_WHAT THE TASK REQUIRES_
Return every one of the following rows verbatim, with no alterations of any kind.

----

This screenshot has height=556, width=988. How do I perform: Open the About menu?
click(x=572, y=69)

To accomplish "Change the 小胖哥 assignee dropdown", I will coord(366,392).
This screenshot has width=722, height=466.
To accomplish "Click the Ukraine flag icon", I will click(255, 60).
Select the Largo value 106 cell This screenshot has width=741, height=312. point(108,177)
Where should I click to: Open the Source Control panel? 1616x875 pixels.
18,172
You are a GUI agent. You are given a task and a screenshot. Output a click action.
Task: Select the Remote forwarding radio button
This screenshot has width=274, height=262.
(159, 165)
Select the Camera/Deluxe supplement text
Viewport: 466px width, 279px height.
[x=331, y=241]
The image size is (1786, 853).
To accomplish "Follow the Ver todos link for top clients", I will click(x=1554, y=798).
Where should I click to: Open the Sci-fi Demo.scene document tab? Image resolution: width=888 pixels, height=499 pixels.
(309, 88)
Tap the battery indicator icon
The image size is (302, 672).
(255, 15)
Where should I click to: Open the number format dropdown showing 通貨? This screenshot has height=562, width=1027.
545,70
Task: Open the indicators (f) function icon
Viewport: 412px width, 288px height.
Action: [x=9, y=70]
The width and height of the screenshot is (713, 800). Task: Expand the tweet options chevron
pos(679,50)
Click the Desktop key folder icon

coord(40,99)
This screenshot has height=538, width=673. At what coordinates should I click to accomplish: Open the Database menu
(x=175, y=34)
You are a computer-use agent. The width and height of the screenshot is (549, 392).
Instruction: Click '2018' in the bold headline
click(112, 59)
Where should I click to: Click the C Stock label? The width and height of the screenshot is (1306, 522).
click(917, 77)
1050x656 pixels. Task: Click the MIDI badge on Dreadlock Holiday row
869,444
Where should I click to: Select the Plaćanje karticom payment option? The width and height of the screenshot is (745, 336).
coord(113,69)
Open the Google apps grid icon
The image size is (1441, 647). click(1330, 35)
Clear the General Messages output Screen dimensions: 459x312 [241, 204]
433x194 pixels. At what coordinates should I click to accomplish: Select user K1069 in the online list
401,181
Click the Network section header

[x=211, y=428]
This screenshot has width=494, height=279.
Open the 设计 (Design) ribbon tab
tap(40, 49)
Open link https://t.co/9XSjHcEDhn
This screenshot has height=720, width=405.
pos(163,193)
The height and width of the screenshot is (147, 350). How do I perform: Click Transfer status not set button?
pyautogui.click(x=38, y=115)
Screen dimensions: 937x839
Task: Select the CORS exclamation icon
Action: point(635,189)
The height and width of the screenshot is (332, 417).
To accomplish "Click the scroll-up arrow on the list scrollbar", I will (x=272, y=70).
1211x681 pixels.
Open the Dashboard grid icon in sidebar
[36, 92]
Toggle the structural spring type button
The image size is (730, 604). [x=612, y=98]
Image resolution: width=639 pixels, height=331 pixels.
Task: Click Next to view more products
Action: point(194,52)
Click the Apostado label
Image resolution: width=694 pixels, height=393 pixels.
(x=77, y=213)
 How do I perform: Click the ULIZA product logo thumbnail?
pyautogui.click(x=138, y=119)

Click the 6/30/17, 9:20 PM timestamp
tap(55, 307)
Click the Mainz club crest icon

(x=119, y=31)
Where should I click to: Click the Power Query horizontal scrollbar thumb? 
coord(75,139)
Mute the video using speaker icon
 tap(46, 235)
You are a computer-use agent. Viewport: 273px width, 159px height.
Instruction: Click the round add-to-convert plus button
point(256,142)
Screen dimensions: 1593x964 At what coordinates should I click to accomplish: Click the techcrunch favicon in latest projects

----

_SOLUTION FOR THIS TASK_
This screenshot has height=556, width=988. How do I perform: Open the About menu?
click(x=572, y=69)

To accomplish "Change the 小胖哥 assignee dropdown", I will coord(366,392).
This screenshot has width=722, height=466.
To accomplish "Click the Ukraine flag icon", I will click(255, 60).
Select the Largo value 106 cell This screenshot has width=741, height=312. point(108,177)
Where should I click to: Open the Source Control panel? 1616x875 pixels.
18,172
You are a GUI agent. You are given a task and a screenshot. Output a click action.
Task: Select the Remote forwarding radio button
This screenshot has width=274, height=262.
(159, 165)
Select the Camera/Deluxe supplement text
Viewport: 466px width, 279px height.
[x=331, y=241]
The image size is (1786, 853).
To accomplish "Follow the Ver todos link for top clients", I will click(x=1554, y=798).
Where should I click to: Open the Sci-fi Demo.scene document tab? Image resolution: width=888 pixels, height=499 pixels.
(309, 88)
Tap the battery indicator icon
The image size is (302, 672).
(255, 15)
Where should I click to: Open the number format dropdown showing 通貨? This screenshot has height=562, width=1027.
545,70
Task: Open the indicators (f) function icon
Viewport: 412px width, 288px height.
Action: [x=9, y=70]
The width and height of the screenshot is (713, 800). Task: Expand the tweet options chevron
pos(679,50)
Click the Desktop key folder icon

coord(40,99)
This screenshot has height=538, width=673. At what coordinates should I click to accomplish: Open the Database menu
(x=175, y=34)
You are a computer-use agent. The width and height of the screenshot is (549, 392).
Instruction: Click '2018' in the bold headline
click(112, 59)
Where should I click to: Click the C Stock label? The width and height of the screenshot is (1306, 522).
click(917, 77)
1050x656 pixels. Task: Click the MIDI badge on Dreadlock Holiday row
869,444
Where should I click to: Select the Plaćanje karticom payment option? The width and height of the screenshot is (745, 336).
coord(113,69)
Open the Google apps grid icon
The image size is (1441, 647). click(1330, 35)
Clear the General Messages output Screen dimensions: 459x312 [241, 204]
433x194 pixels. At what coordinates should I click to accomplish: Select user K1069 in the online list
401,181
Click the Network section header

[x=211, y=428]
This screenshot has width=494, height=279.
Open the 设计 (Design) ribbon tab
tap(40, 49)
Open link https://t.co/9XSjHcEDhn
This screenshot has height=720, width=405.
pos(163,193)
The height and width of the screenshot is (147, 350). How do I perform: Click Transfer status not set button?
pyautogui.click(x=38, y=115)
Screen dimensions: 937x839
Task: Select the CORS exclamation icon
Action: point(635,189)
The height and width of the screenshot is (332, 417).
To accomplish "Click the scroll-up arrow on the list scrollbar", I will (x=272, y=70).
1211x681 pixels.
Open the Dashboard grid icon in sidebar
[36, 92]
Toggle the structural spring type button
The image size is (730, 604). [x=612, y=98]
Image resolution: width=639 pixels, height=331 pixels.
Task: Click Next to view more products
Action: point(194,52)
Click the Apostado label
Image resolution: width=694 pixels, height=393 pixels.
(x=77, y=213)
 How do I perform: Click the ULIZA product logo thumbnail?
pyautogui.click(x=138, y=119)

Click the 6/30/17, 9:20 PM timestamp
tap(55, 307)
Click the Mainz club crest icon

(x=119, y=31)
Where should I click to: Click the Power Query horizontal scrollbar thumb? 
coord(75,139)
Mute the video using speaker icon
 tap(46, 235)
You are a computer-use agent. Viewport: 273px width, 159px height.
Instruction: Click the round add-to-convert plus button
point(256,142)
Screen dimensions: 1593x964 At what coordinates should I click to accomplish: Click the techcrunch favicon in latest projects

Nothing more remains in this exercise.